WHAT YOU WILL DO:
Go through the entries below. Copy out every line that contains "ยรถยนต".

EXTRACTED RECORDS:
================

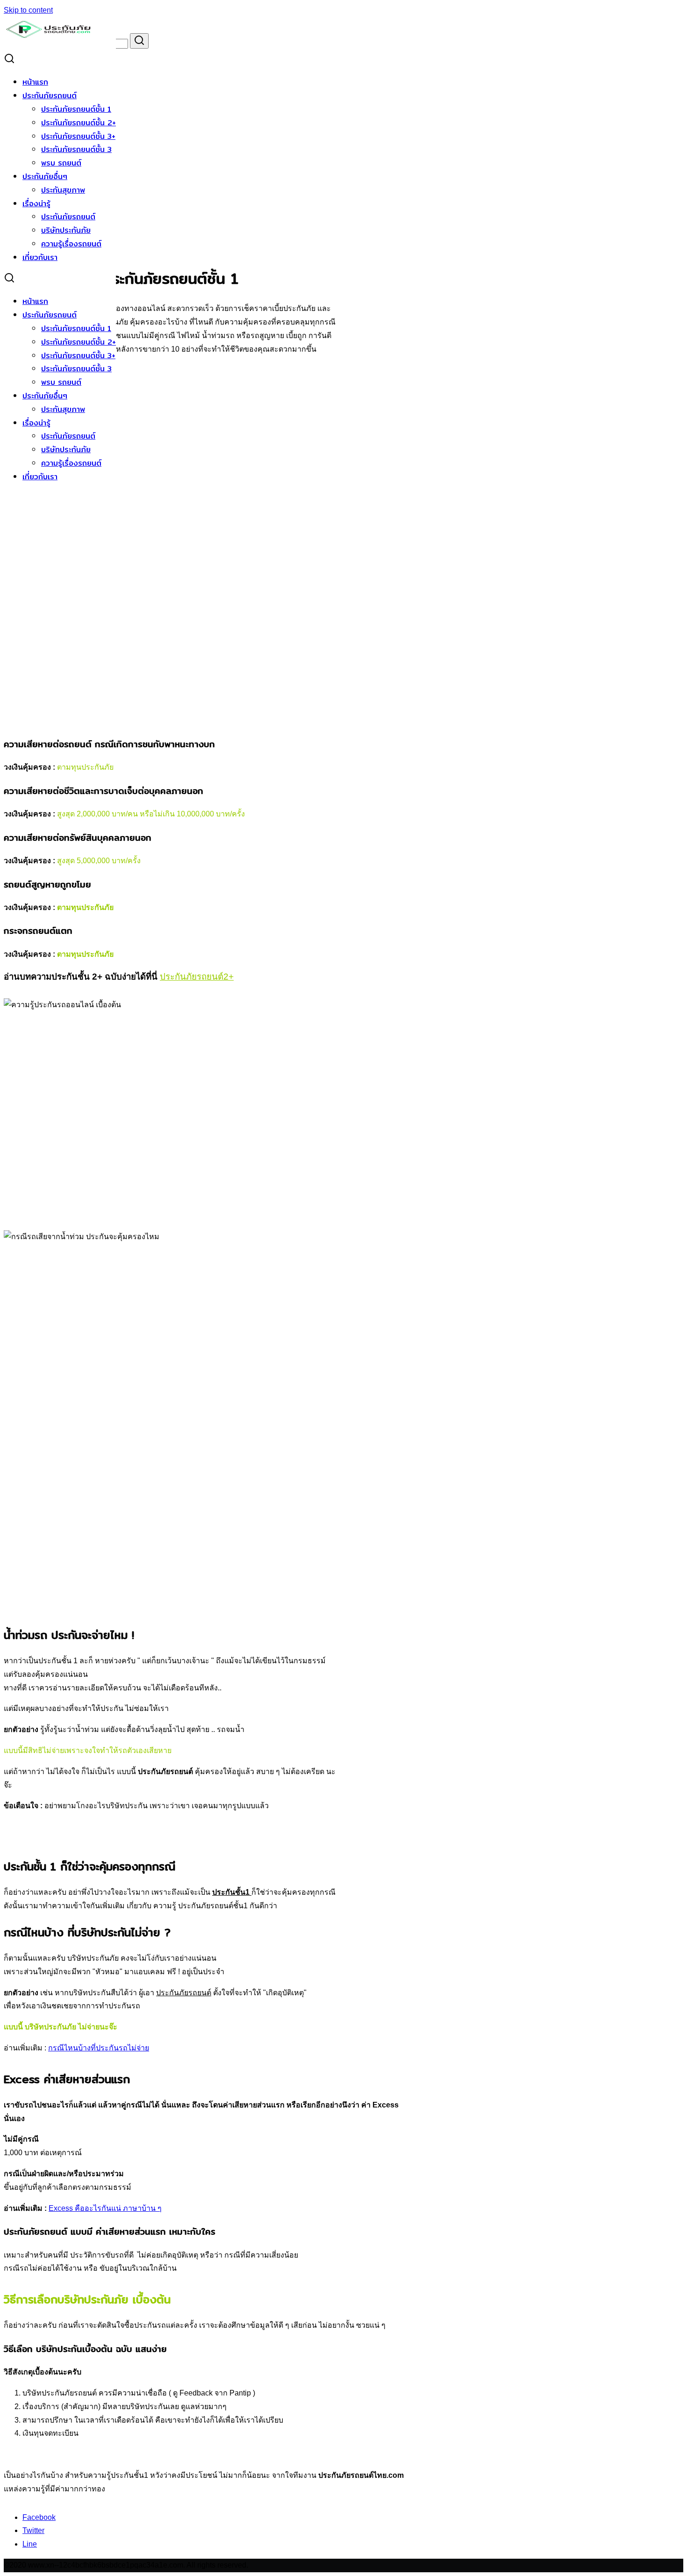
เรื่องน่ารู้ (36, 203)
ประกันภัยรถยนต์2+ (197, 976)
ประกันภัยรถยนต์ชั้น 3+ (78, 136)
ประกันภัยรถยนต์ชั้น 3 (76, 149)
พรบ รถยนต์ (61, 163)
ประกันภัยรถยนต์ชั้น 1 (76, 109)
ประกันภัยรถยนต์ (49, 95)
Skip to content (28, 10)
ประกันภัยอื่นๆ (44, 176)
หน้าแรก (35, 82)
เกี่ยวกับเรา (39, 257)
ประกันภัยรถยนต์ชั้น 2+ (78, 123)
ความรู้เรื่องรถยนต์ (71, 244)
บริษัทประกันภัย (66, 230)
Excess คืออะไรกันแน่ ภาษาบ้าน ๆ (105, 2208)
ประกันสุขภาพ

================

EXERCISE OUTPUT:
ประกันภัยรถยนต์2+ (197, 976)
ประกันภัยรถยนต์ชั้น 3+ (78, 136)
ประกันภัยรถยนต์ชั้น 3 (76, 149)
ประกันภัยรถยนต์ชั้น 1 (76, 109)
ประกันภัยรถยนต์ (49, 95)
ประกันภัยรถยนต์ชั้น 2+ (78, 123)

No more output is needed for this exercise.